Tess didn’t disagree-she too had noticed this odd new greed-but it wasn’t a tangent she wanted to pursue.

“Where does Bobby Hilliard fit in?”

“I knew where many of the state’s contraband treasures were. I called it Baltimore-bilia, although that’s a slight misnomer, but Marylandia doesn’t have the same ring, does it? I knew who was rumored to have a lock of Poe’s hair, for example, or the Duchess of Windsor’s opera gloves. So did Shawn Hayes, for that matter: Those who indulge in this passion find they need to gossip about it, drop hints, show off to people they think they can trust. Otherwise, it’s like having a nightingale but always keeping the cover on its cage. And Shawn was smart. He realized if you steal things that have been obtained illegally, it’s hard for the victims to squawk.”

Pitts’s voice trailed off, although it was unclear if it was the painkillers that were carrying him away or some reverie about Marylandia. No-Baltimore-bilia. He was right, the second term was much better.

“But Bobby-” Tess prodded him.

“Bobby? Oh, Bobby. Well, think about it. I needed to have a buffer, my own scout. I needed someone who could inventory the homes I identified, pocket smaller items, and tell me what else was on view. Someone who could leave a window unlocked, inform me what kind of security system was in place or when the owner was going out of town.”

“So what did you do, run a classified ad in the Beacon-Light: ”Wanted, one kleptomaniac, flexible hours, glamorous associates‘?“

“You’re so droll,” Pitts said, and the chance to mock her seemed to sharpen him, pull him back from dreamland. “Sometimes, all one needs is serendipity’s nudge. One day I was in a consignment shop in Hampden, the Turnover Shop, and I saw Bobby pocket a leather-bound card box-not valuable, but quite lovely. He had good taste. I followed him. He was so grateful when he found out I didn’t intend to turn him in but had sought him out because I admired his choice. It was only a matter of time before I turned his gratitude into servitude. When I found out he was a waiter, it was perfect. It was easy to get him a job with a catering firm, one that handles a lot of the better parties. And, of course, when Shawn Hayes began talking up this certain catering firm, it began to get even more gigs. Shawn’s opinion on such matters carried a lot of weight.”

“Did Bobby understand what you were doing?”

“More or less.

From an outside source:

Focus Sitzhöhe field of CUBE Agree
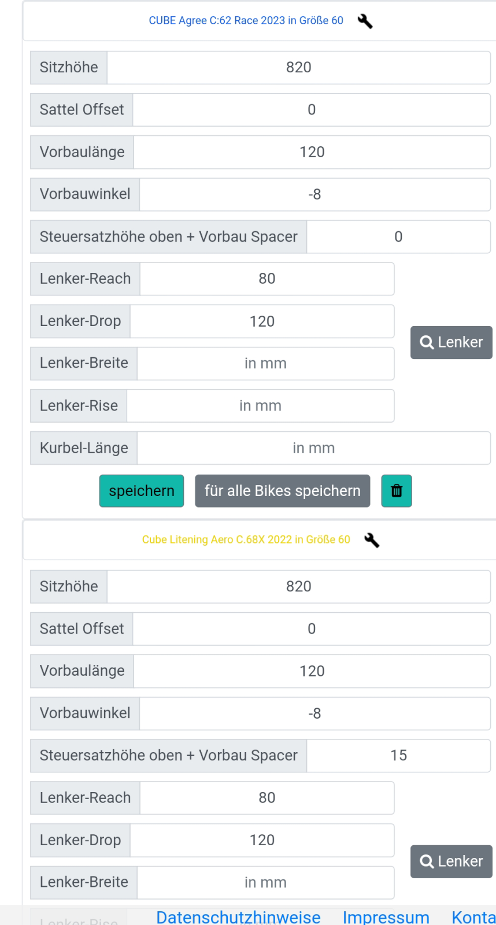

It seemed to amuse him. ”None of you deserve to own any of this stuff,“ he said to me at one point. His attitude seemed to be that if so-and-so had purchased something, knowing it wasn’t a legal transaction, then what was it to him if we transferred ownership to Shawn and Jerold? That’s how he spoke of what we did. Transferring ownership.”

“Nice euphemism,” Tess said. She wondered if logorrhea was a common side effect of painkillers. “So how long did this happy little crime wave go on?”

“Oh, off and on for four years. We had to space things out. Our victims may not be able to call the police, but we still had to be careful. We didn’t want a pattern to emerge.”